In ogni caso, nel 1949 Maroney pubblicò un articolo dove si approfondiva la questione, e ancora più di recente, nel 1991, McManus diede alle stampe il suo A guide to ogam, dove faceva chiarezza sull’originale numero delle lettere (20), esplicava quelle aggiunte come caratteri extra (per integrare quelli greci e latini non presenti nella versione originale), e rintracciava l’origine di ognuno di essi. Dunque, gli studi non si sono mai fermati, e oggi possiamo vedere gli errori di O’Flaherty e, conseguentemente, di Graves. Ad esempio, solo 6 lettere dell’intero alfabeto oghamico corrispondono a nomi di piante, vale a dire beth (betulla), fearn (ontano), saille (salice), duir (quercia) e coll (nocciolo), ma già onn non è il ginestrone (aiteann), bensì il frassino. Per tutte le altre, il significato è ben diverso: luis non è sorbo, ma fiamma; nion non è frassino, ma casa; uath non è biancospino, ma paura; tinne non è agrifoglio, ma barra di metallo; muin non è vite (peraltro introdotta in Irlanda dai Romani), ma gola; gort non è edera, ma campo; ruis non è sambuco, ma rosso; ur non è erica o prugnolo (fráech o draogean), ma argilla; ailm non è pino o abete argentato, perché non è attestato in nessuna forma, allo stesso modo di eadha (pioppo bianco) e idho (tasso); un discorso simile va fatto anche per pethboc, che non è l’ebbio, semplicemente perché la lettera P non faceva parte della lingua gaelica (questo Graves lo sapeva, e speculò che si trattasse di una modifica di NG).

Come si può vedere, dunque, la correttezza dell’alfabeto arboreo appare di poca sostanza.

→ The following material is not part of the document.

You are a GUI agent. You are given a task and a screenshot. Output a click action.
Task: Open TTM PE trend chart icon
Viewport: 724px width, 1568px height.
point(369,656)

Ma, dopotutto, Berresford Ellis definisce correttamente Graves un “gentiluomo antiquario” che seguiva la moda romantica diffusa a cavallo tra XIX e XX secolo, piuttosto che un vero studioso: del resto, molte delle sue ipotesi prendono avvio da speculazioni sull’etimologia e l’associazione di parole in lingue che non aveva mai studiato, come il gaelico, l’ebraico e persino il greco, il tutto derivato da scritti precedenti che erano a loro volta fantasiose speculazioni senza basi concrete. Anzi, lui stesso nella riedizione del libro del 1961 si lamenta (in maniera paradossale, visti i precedenti) del fatto che “da quando è apparsa la prima edizione nel 1946 nessun esperto di irlandese antico o gallese mi ha offerto il minimo aiuto nel perfezionare le mie argomentazioni, o nel far notare uno qualsiasi degli errori che sono destinati a insinuarsi nel testo, o addirittura nel riconoscere le mie lettere.” La cosa più divertente è forse che l’autore si premurò di precisare che il Calendario di Coligny del I secolo d.C. “non è più considerato druidico e viene invece ricondotto alla tentata romanizzazione della religione autoctona nei primi anni dell’Impero” (p. 190), asserendo neanche troppo implicitamente che quello arboreo sarebbe ciò che realmente resta dell’antica sapienza dei druidi.

 

Bibliografia

- Berresford Ellis P., The fabrication of “Celtic” astrology, in The astrological journal, vol. 39, nr. 4, 1997.

- Cesare G. G., Opere, a cura di R. Ciaffi e L. Griffa, UTET, Torino, 1952.

- Graves R., La dea bianca, Adelphi, Varese, 2009.

- Kruta V., La grande storia dei Celti. La nascita, l’affermazione e la decadenza, Newton & Compton, Roma, 2003.

- Maroney H, Early Irish letter-names, in Speculum, vol. 94, nr. 1, 1949, pp. 19-43.

- McManus D., A guide to ogam, An Sagart, Maynooth, 1991.